The purpose of this study was to compare bacterial and polymeric gene delivery devices for the ability to deliver plasmid DNA to a murine macrophage P388D1 cell line.

Methods

An 85:15 ratio of poly(lactic-co-glycolic acid) (PLGA) and poly(β-amino ester) polymers were formulated into microspheres that physically entrapped plasmid DNA encoding for the firefly luciferase reporter gene; whereas, the same plasmid was biologically transformed into a strain of Escherichia coli engineered to produce recombinant listeriolysin O. The two delivery devices were then tested for gene delivery and dosage effects using a macrophage cell line with both assays taking advantage of a 96-well high throughput format to quantify and compare each vector type.

Results

Gene delivery was comparable for both vectors at higher vector dosages while lower dosages showed an improved delivery for the microsphere vectors.
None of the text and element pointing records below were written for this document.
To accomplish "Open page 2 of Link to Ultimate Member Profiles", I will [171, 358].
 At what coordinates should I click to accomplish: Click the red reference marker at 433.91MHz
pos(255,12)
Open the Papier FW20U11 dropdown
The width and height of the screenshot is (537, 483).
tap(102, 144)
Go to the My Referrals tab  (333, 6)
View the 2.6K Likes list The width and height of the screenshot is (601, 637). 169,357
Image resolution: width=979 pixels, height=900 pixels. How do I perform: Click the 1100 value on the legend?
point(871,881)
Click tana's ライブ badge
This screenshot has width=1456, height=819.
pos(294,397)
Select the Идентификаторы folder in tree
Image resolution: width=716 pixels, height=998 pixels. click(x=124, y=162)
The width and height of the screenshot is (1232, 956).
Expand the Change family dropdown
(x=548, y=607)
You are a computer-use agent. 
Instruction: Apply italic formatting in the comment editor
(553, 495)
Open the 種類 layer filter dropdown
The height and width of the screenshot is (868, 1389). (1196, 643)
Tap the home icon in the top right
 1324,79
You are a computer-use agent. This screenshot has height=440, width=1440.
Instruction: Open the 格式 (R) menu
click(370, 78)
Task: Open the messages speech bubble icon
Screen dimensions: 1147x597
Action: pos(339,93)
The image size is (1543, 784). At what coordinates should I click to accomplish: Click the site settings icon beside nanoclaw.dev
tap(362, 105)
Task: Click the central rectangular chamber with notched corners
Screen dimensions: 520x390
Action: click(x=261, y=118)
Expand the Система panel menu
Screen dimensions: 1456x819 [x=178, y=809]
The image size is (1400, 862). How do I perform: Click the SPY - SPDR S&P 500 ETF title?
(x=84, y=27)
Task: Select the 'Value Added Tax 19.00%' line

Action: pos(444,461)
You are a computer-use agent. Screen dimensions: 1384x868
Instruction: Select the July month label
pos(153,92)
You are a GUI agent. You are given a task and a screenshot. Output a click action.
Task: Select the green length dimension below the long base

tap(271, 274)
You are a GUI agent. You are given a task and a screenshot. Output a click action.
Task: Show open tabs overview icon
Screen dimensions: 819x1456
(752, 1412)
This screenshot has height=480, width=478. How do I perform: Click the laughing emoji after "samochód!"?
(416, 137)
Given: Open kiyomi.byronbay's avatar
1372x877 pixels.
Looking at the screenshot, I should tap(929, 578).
Delivery efficiency (defined as luciferase measurement/mg cellular protein/ng DNA delivered) was 881 luminescence mg−1 ng−1 for polymeric microspheres compared to 171 luminescence mg−1 ng−1 for the bacterial vectors.

Conclusion

A first head-to-head comparison between polymeric and bacterial gene delivery vectors shows a delivery advantage for polymeric microspheres that must also be evaluated in light of vector production, storage, and future potential.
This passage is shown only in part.